[Exercise] Every picture should be left out, but the lines below must be repeated exactly.
[Study material Boundary: Start]
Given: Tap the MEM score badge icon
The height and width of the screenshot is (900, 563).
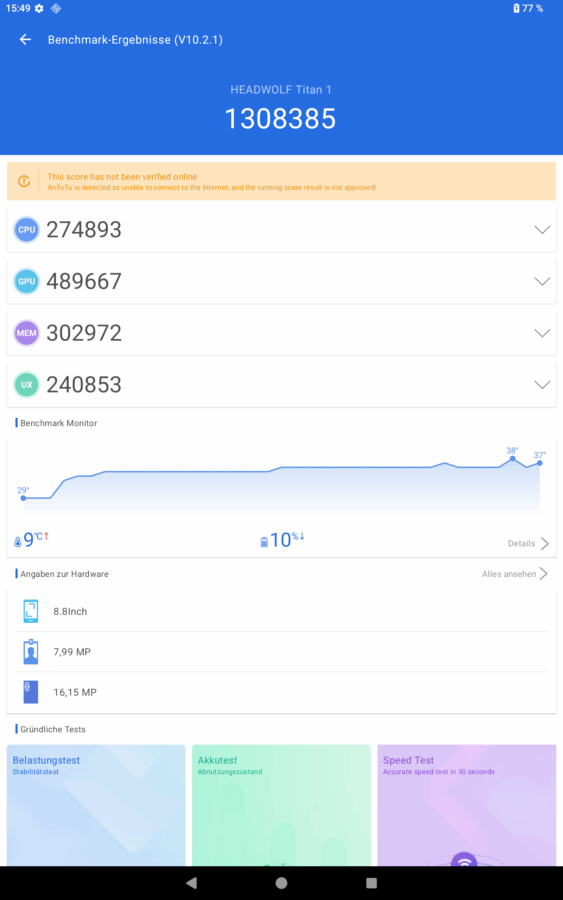Looking at the screenshot, I should click(x=26, y=333).
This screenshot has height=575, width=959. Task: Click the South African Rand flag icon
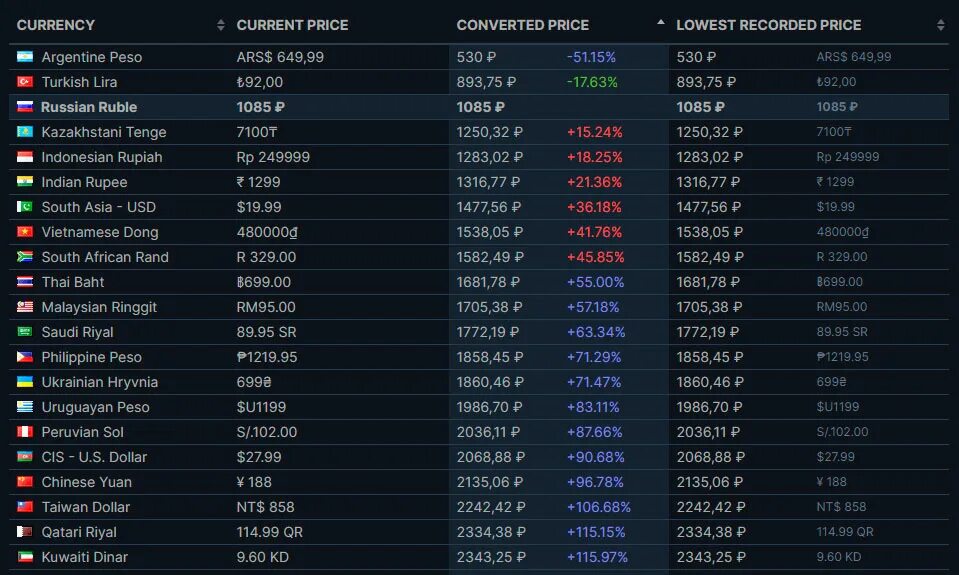click(24, 257)
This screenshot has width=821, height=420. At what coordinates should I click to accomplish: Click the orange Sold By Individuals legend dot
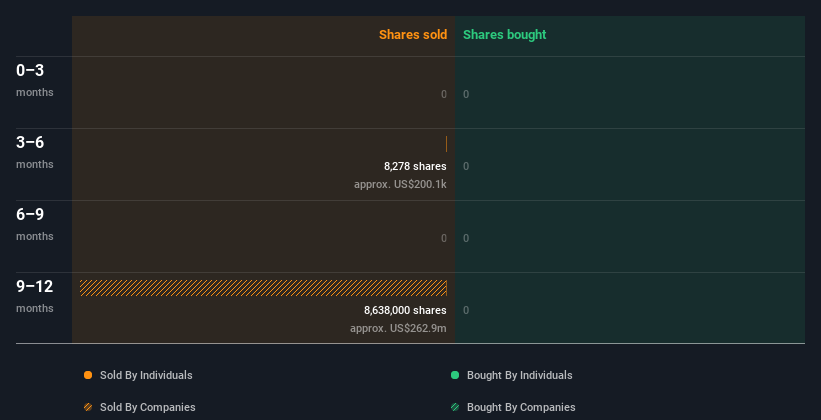(88, 375)
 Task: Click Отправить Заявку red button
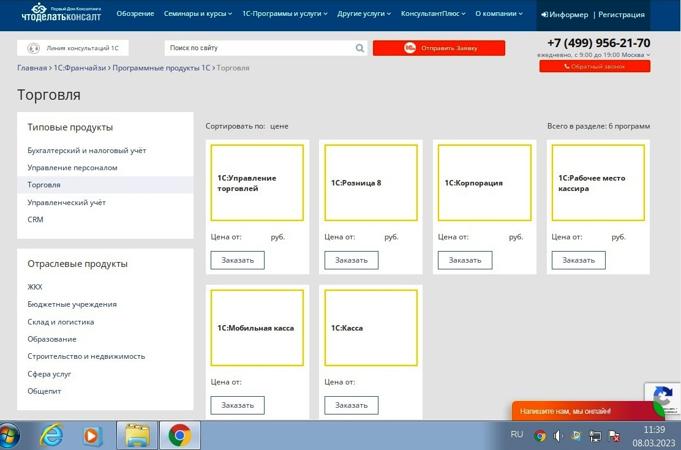tap(439, 48)
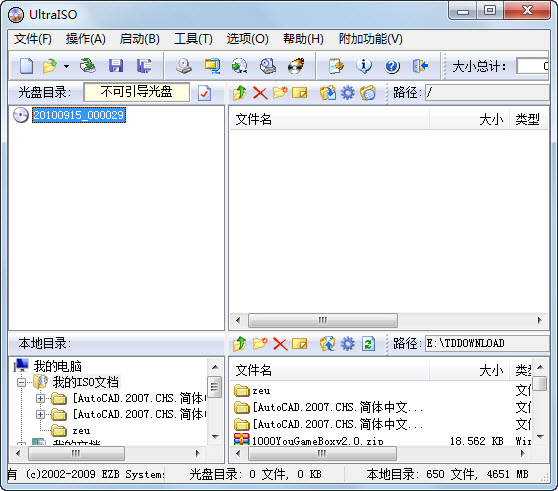Delete with red X in disc pane
Screen dimensions: 558x491
click(260, 93)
[Study material Boundary: End]
[Answer box]
Given: Tap the MEM score badge icon
The height and width of the screenshot is (900, 563).
Looking at the screenshot, I should click(x=26, y=333).
This screenshot has height=575, width=959. Task: Click the South African Rand flag icon
click(24, 257)
This screenshot has width=821, height=420. At what coordinates should I click to accomplish: Click the orange Sold By Individuals legend dot
(88, 375)
 Task: Click Отправить Заявку red button
tap(439, 48)
Delete with red X in disc pane
Screen dimensions: 558x491
click(260, 93)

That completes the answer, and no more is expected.